--- Vorliegende Datensätze ---
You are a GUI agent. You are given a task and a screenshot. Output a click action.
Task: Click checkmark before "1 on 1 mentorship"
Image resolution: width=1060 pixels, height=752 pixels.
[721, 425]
---
--- Vorliegende Datensätze ---
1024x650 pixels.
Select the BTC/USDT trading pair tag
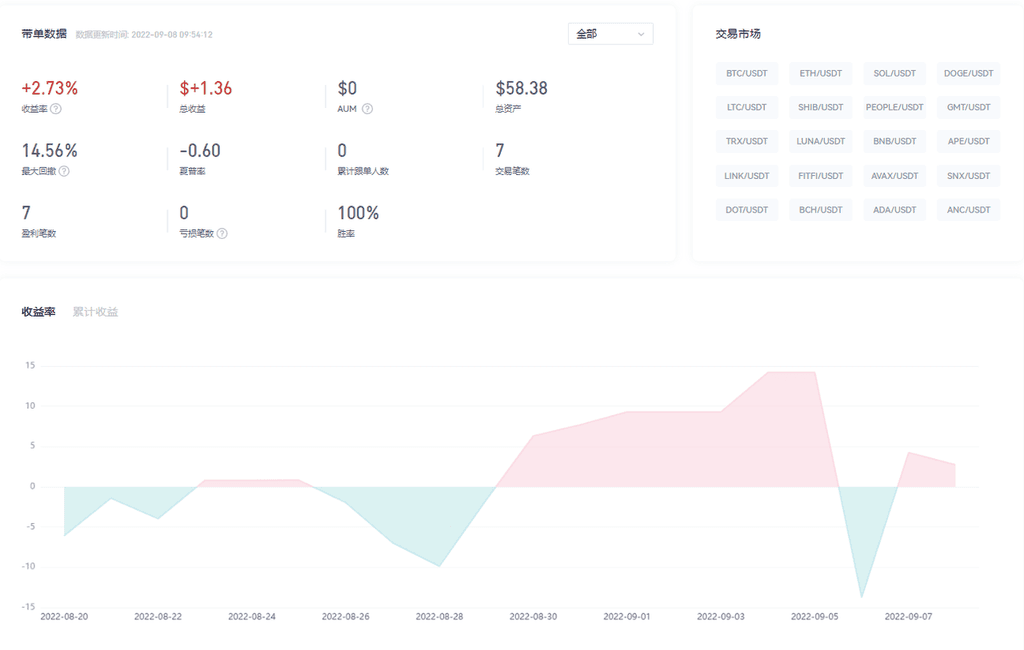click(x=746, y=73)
---
Aufgabe:
Wähle aus den Datensätzen jede Zeile aus, die die Zeichenfolge "pixels" enthält, und gib sie wieder. Groß- und Kleinschreibung ist dabei zu beachten.

Ergebnis:
Image resolution: width=1060 pixels, height=752 pixels.
1024x650 pixels.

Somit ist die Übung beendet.